Il Corpo Forestale dello Stato di Reggio Calabria ha arrestato due persone, Antonio Abate, 47 anni, e Francesco Bevilacqua, 53 anni, con l’accusa di ricettazione nell’ambito dell’operazione “Oro rosso”, condotta nella Piana di Gioia Tauro con il coordinamento della Procura della Repubblica di Palmi. Sequestrato anche l’intero patrimonio di un’azienda di Gioia Tauro operante nel settore del recupero dei materiali ferrosi, della quale Abate è socio. L’operazione è scaturita da un sequestro penale a carico della stessa azienda, effettuato nel luglio scorso. All’interno dell’azienda gli agenti avevano trovato e sequestrato una tonnellata e mezza di cavi di rame proveniente dal furto operato in precedenza sulle linee elettriche ad alta tensione dell’Enel, così come verificato da tecnici specializzati della società elettrica.
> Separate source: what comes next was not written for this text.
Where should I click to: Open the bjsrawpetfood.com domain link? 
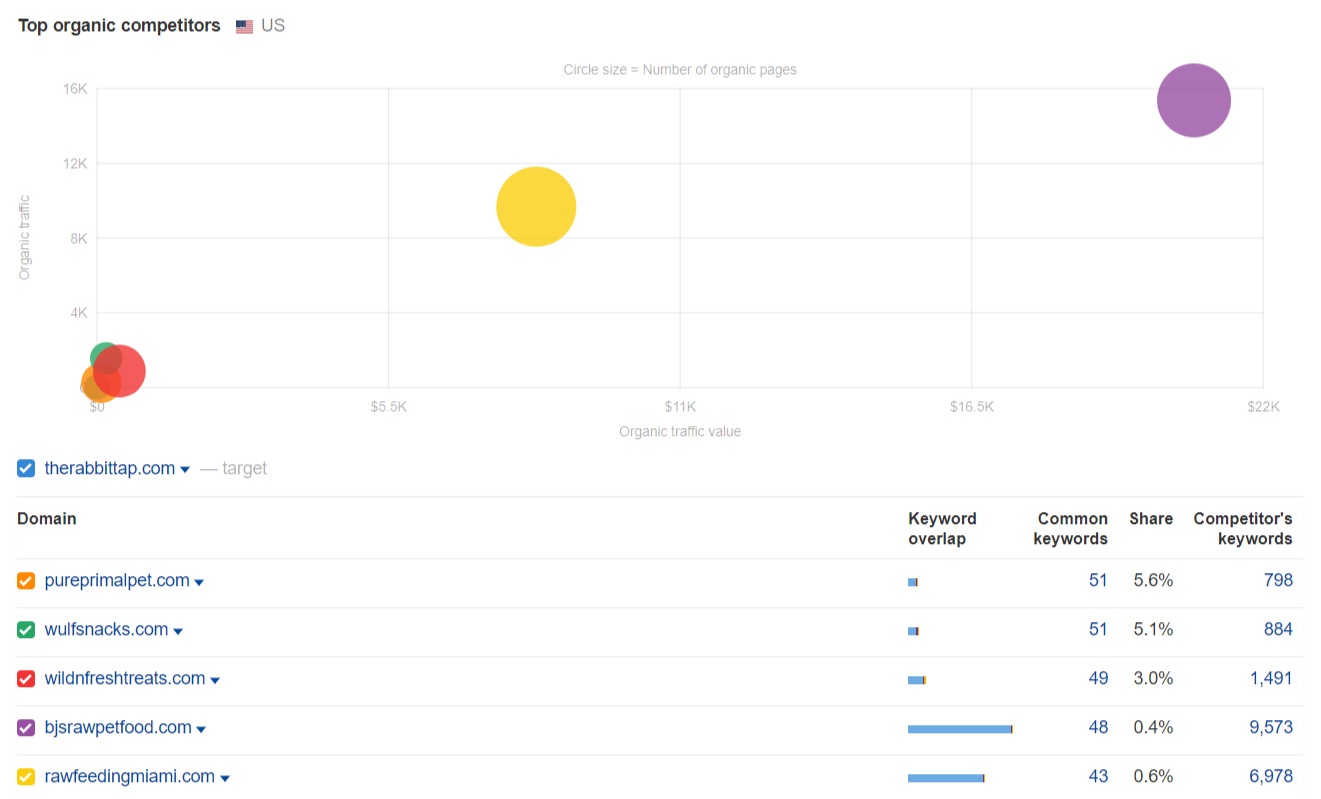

A seguito del ritrovamento del materiale, gli investigatori hanno avviato un’indagine sfruttando anche alcune videoriprese. In una di queste registrazioni è stato ripreso Francesco Bevilacqua mentre consegnava un ingente quantitativo di cavi di rame nascosto nel cassone di una motoape e coperto da reti del tipo in uso per la raccolta delle olive, ricevendo da Antonio Abate una cospicua contropartita in denaro.